By using Reactive, Associative, Exact or Fuzzy Matching, Massively Parallel, Trainable, Fixed Latencies, Low-Power, NeuroMem e is a unique architecture of Neuromorphic Memories chips which react to digital stimuli and can learn and recognize in real time. With their RBF classifier neurons could detect novelty, cope with non-linearity and ill-defined problems, report cases of unknown and cases of uncertainty. Learning how neuromorphic chips are opening new frontiers for smart sensors and cognitive computing applications. It can solve pattern recognition problems from text and data analytics, vision, audition, and multi-sensory fusion with orders of magnitude less energy and complexity than modern microprocessors.

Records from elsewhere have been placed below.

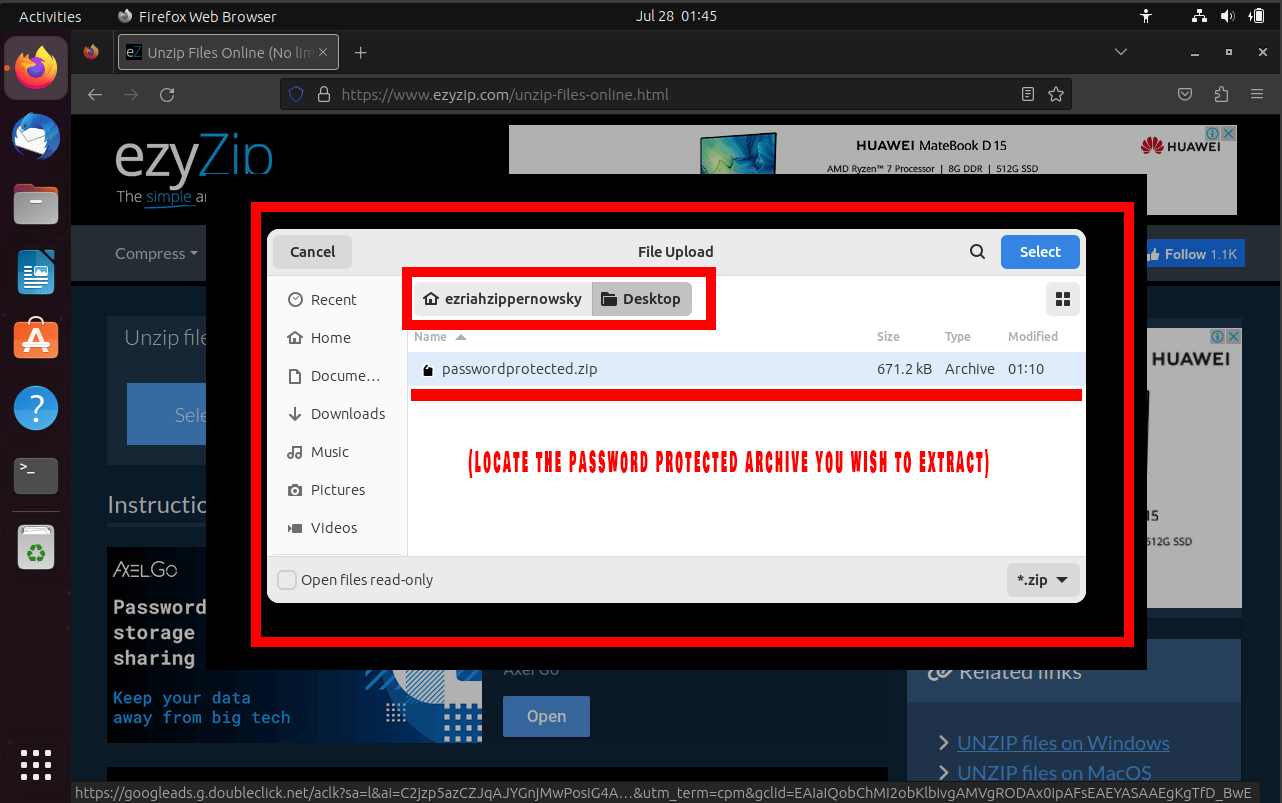This screenshot has height=803, width=1282.
Task: Reload the ezyzip page
Action: (x=167, y=93)

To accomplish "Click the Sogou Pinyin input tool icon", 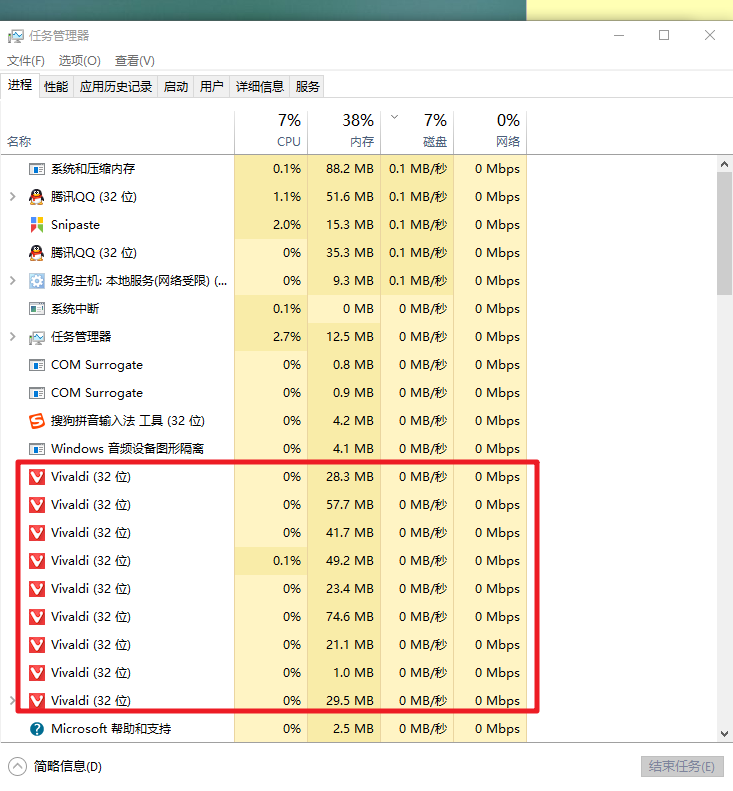I will point(37,421).
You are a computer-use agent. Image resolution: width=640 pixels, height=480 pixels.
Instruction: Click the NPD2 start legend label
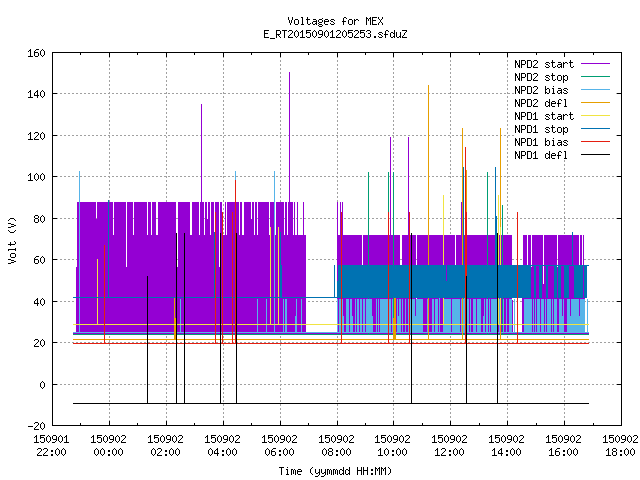[x=544, y=64]
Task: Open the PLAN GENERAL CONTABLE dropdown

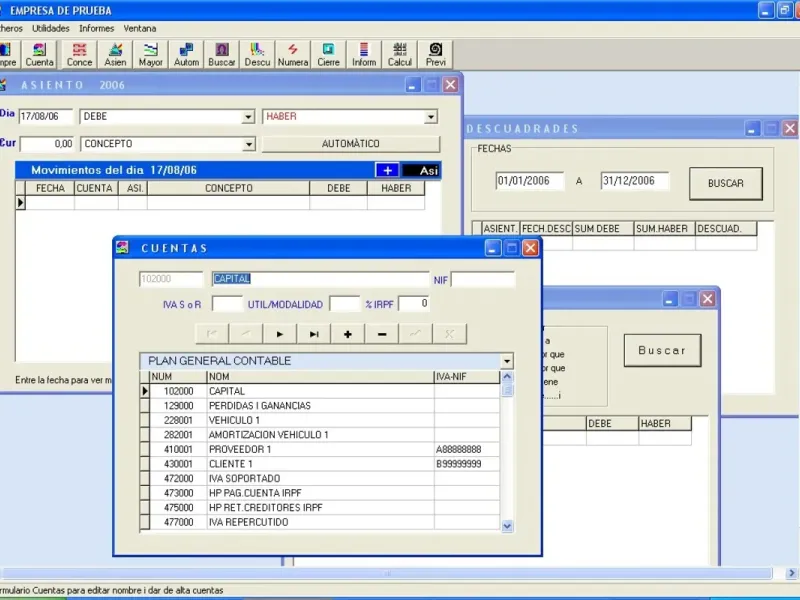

Learning how to use NeuroMem in all the following applications – Number analytics: stock trading, financials, meteorology, and physics – Text analytics: sentiments analytics, marketing, economics, and bioinformatics – Signal analytics: industrial components, wearables, toys, and sports appliances – Video analytics: face, gesture, surveillance, automotive and building automation – Network security: secure uplink/downlink, denial of service attack – Many more applications for real-time and low power pattern recognizability – Prepare students for making their own POC (prove of concepts)

Speaker Profile

Dr Pierre Brunswick has deep knowledge of IT hardware including chip technologies, AI, boards design, storage, network, servers, mainframes, HPC, cyber security and full processes up to smart cities. Highly skilled teacher and educator especially on Al neuromorphic technology on all possible applications for Al. Developed significant local government relationships (including technology transfers, big infrastructure projects and top technology specific programs), working with financial institutions & elaborated many educational programs, including incubator for start-ups. With a total of 40 years of international experience in business Prof. Dr. Pierre Brunswick received many honored tittle including: Elected Knight from the Russian Academy of Sciences in 2005.